Task input:
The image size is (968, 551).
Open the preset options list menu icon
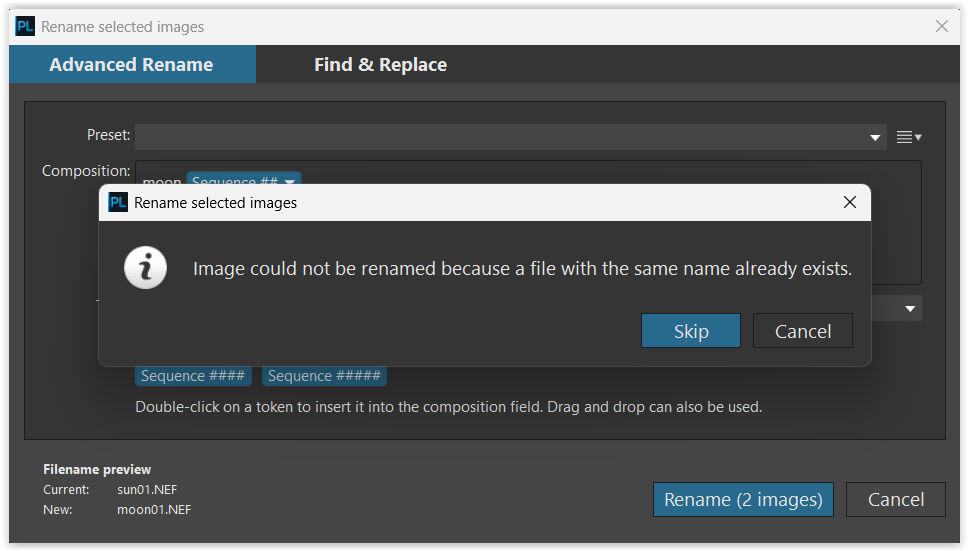(908, 137)
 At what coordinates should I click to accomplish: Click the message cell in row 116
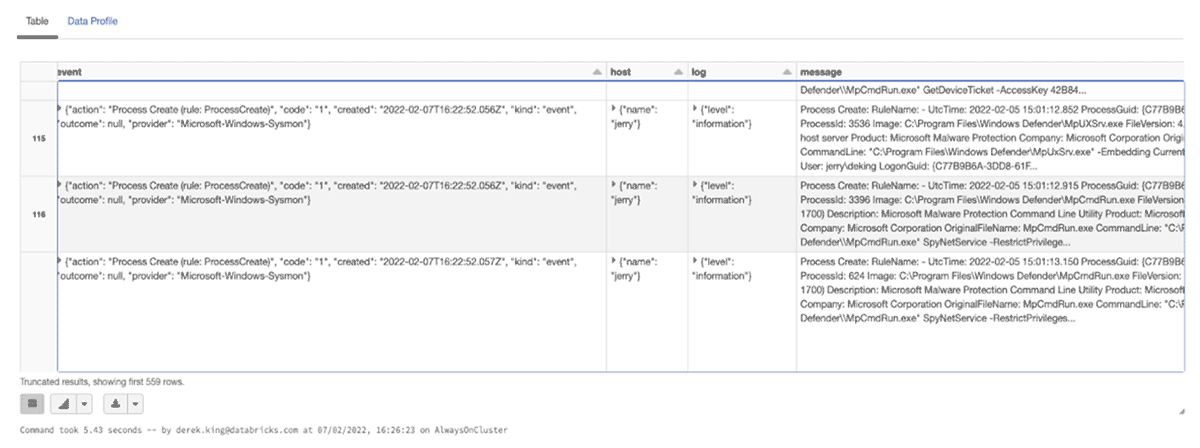990,214
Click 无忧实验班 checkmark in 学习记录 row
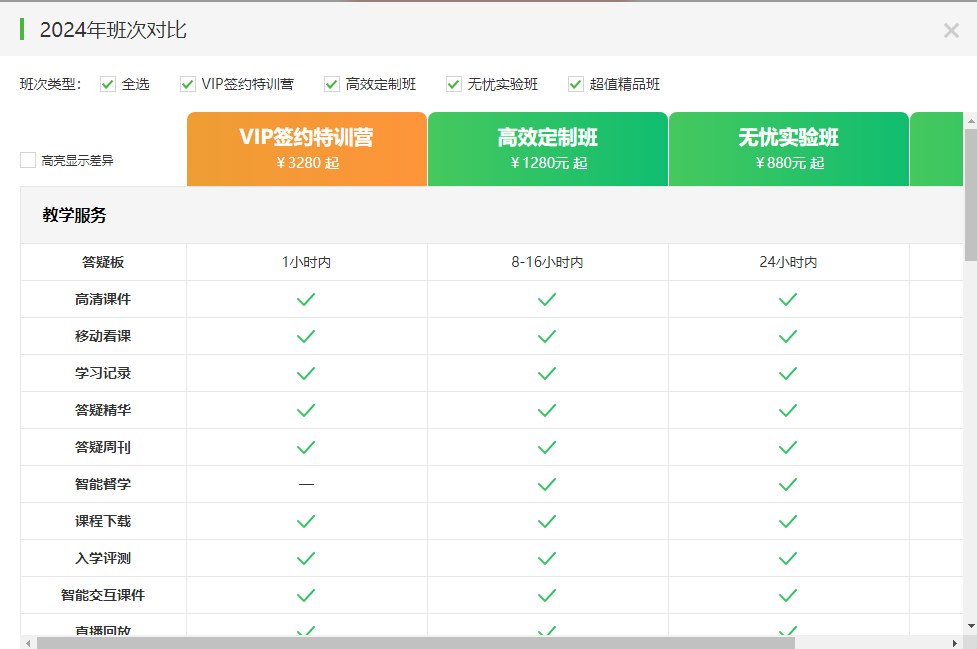 click(x=788, y=373)
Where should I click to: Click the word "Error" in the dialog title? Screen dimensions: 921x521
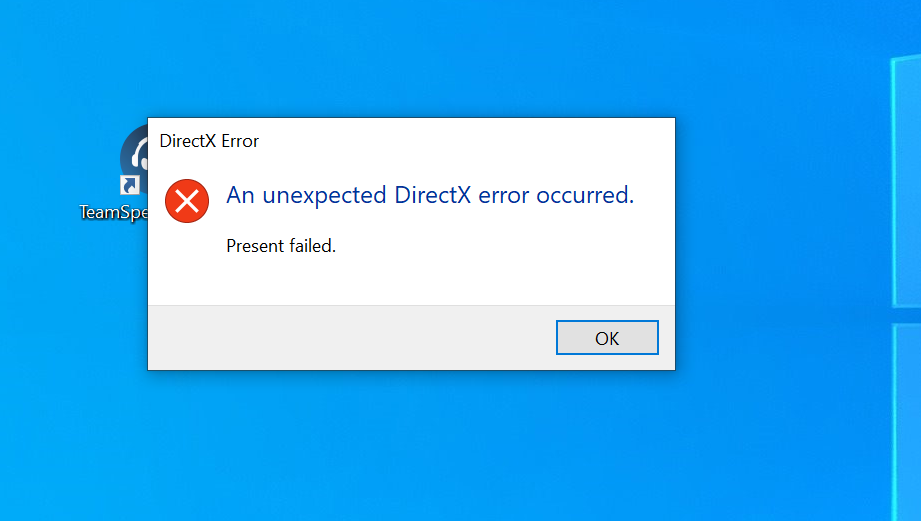tap(240, 141)
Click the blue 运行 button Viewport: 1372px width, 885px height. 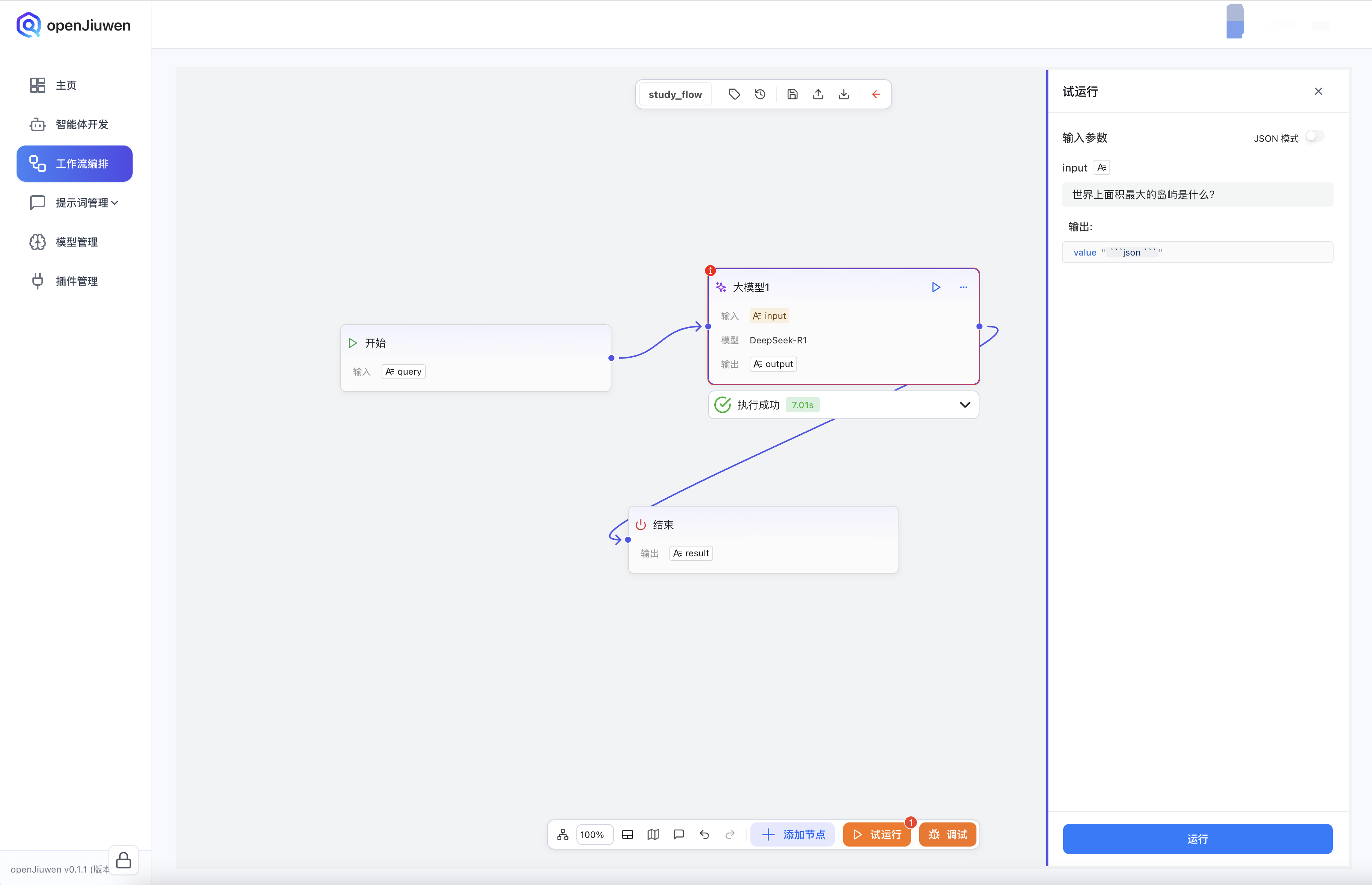[1197, 839]
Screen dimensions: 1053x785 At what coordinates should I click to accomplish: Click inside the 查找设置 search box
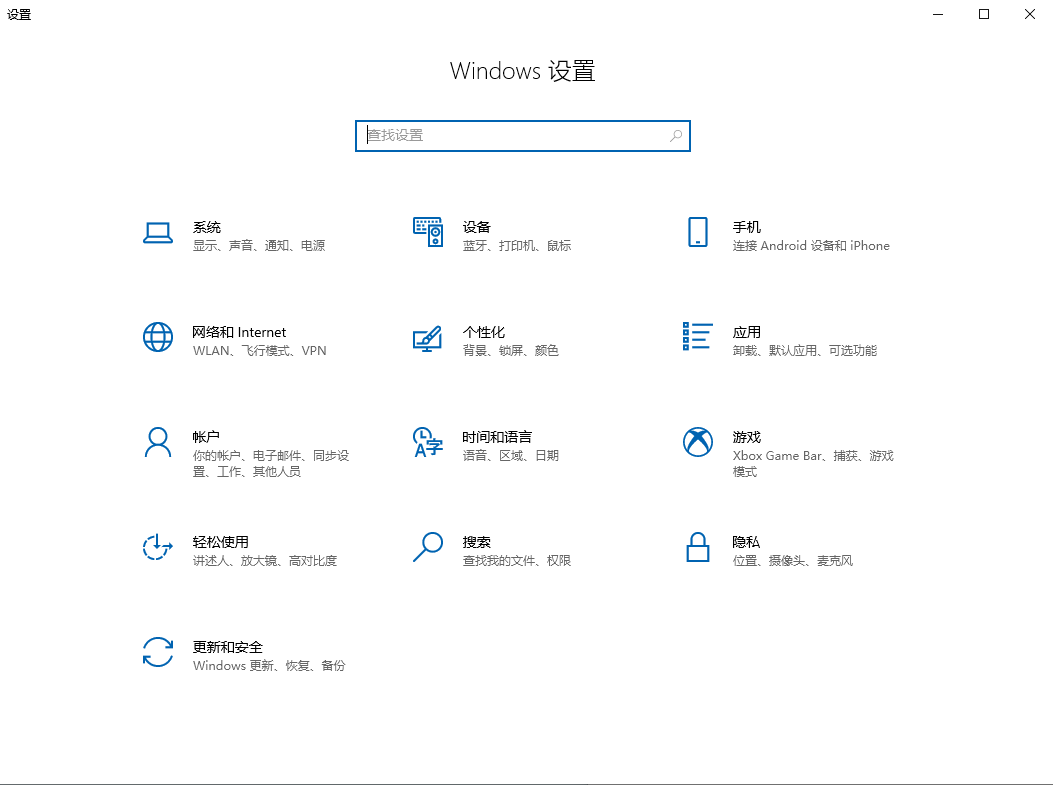point(510,136)
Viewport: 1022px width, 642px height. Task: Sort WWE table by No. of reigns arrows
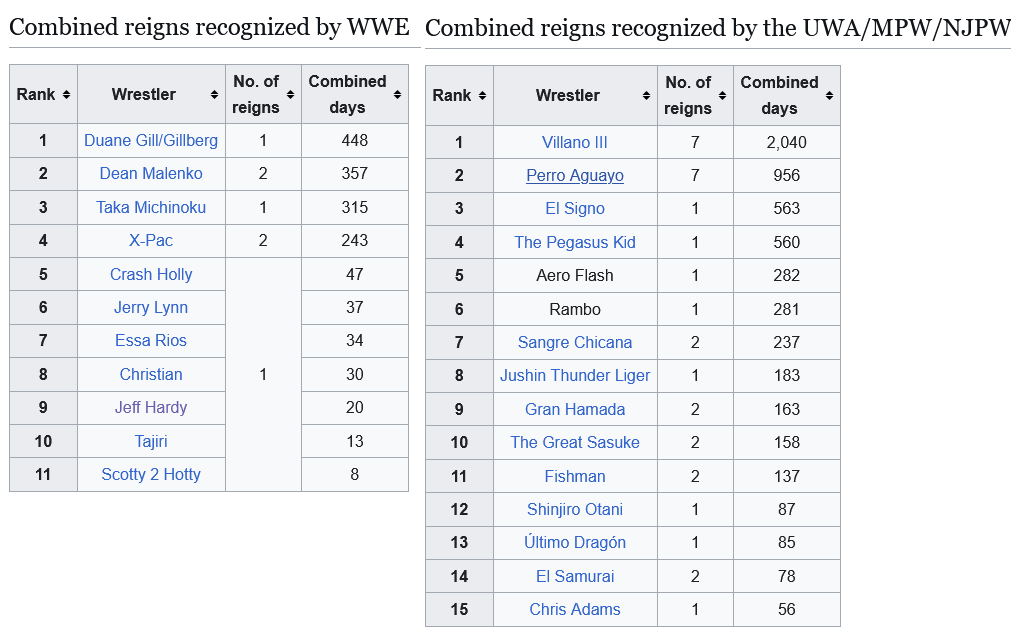(x=290, y=95)
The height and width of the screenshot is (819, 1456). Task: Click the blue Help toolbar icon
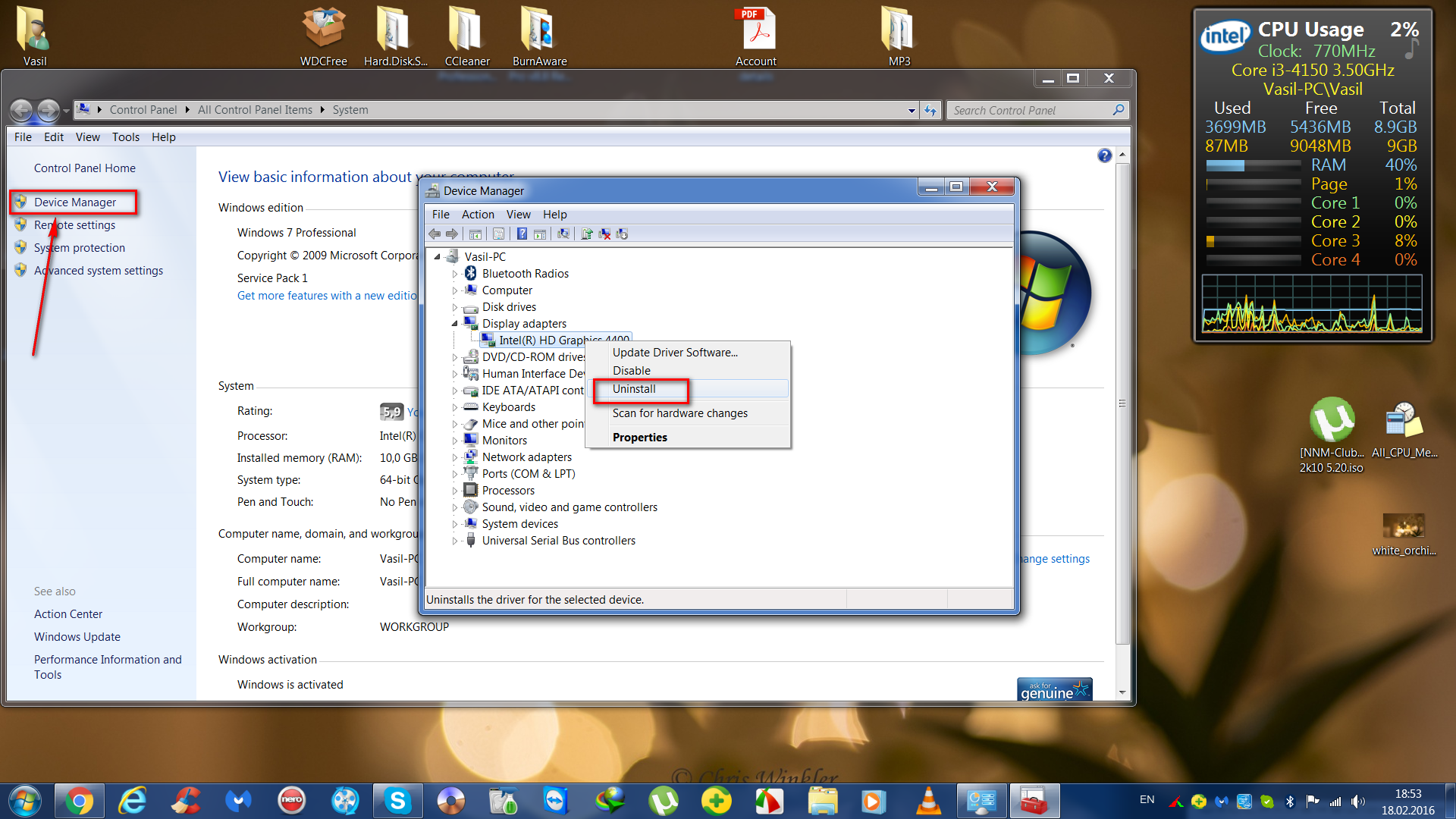[x=522, y=234]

Goal:
Please output the stretch from the line containing "Screen dimensions: 1053x785" through the end of the items as a two-column CSV with the headers text and answer. Give one row per item, put each field in double quotes with line breaks replaced by spaces, and leave out the pictures.

Exercise output:
text,answer
"Screen dimensions: 1053x785 At what coordinates should I click to accomplish: Click inside the 查找设置 search box","point(510,136)"
"Viewport: 1022px width, 642px height. Task: Sort WWE table by No. of reigns arrows","(x=290, y=95)"
"The height and width of the screenshot is (819, 1456). Task: Click the blue Help toolbar icon","[x=522, y=234]"